On September 10, 2021, Senator Ron Wyden (D-Oregon), Chairman of the U.S. Senate Committee on Finance, proposed draft legislation aimed at eliminating certain perceived loopholes and ambiguities in the tax rules applicable to partnerships and other pass-through entities. Notably, the proposed legislation would repeal a tax code provision, Section 852(b)(6), that allows regulated investment companies (RICs), including mutual funds and ETFs, to avoid recognizing gain on appreciated securities when they satisfy shareholder redemptions in kind (i.e., providing portfolio securities rather than cash in exchange for fund shares).

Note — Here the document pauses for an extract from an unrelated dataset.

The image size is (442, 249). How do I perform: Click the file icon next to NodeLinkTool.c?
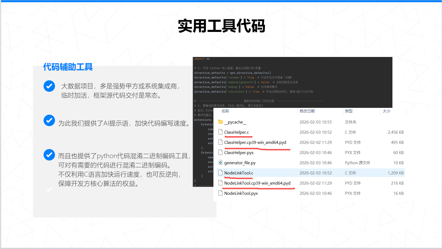(x=220, y=173)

Although the repeal of Section 852(b)(6) would impact redemptions in kind made by both mutual funds and ETFs, the tax preference afforded to in-kind distributions provided by Section 852(b)(6) is at present a key advantage of the ETF structure. Unlike mutual funds, which typically satisfy shareholder redemptions in cash, most ETFs rely on the ability to effect in-kind creations and redemptions of shares with authorized participants in the normal course of their operations and thereby avoid realizing taxable gains on appreciated securities. A repeal of Section 852(b)(6) would require ETFs to recognize gains on any appreciated securities distributed to authorized participants in routine in-kind redemptions. As a result, because RICs are required under the tax code to distribute substantially all of their income and gains each year to avoid U.S. federal income tax at the fund level, ETFs would need to distribute to shareholders gains recognized on in-kind redemptions, which generally would be taxable to shareholders unless their shares are held in a tax-advantaged account. In addition, ETFs may need to sell securities in order to raise cash to satisfy this annual distribution requirement, potentially incurring transaction costs and generating additional gains. This change would therefore eliminate a key advantage ETFs currently enjoy vis-à-vis traditional mutual funds.
If the proposed legislation is enacted, the repeal of Section 852(b)(6) would apply to taxable years beginning after December 31, 2022.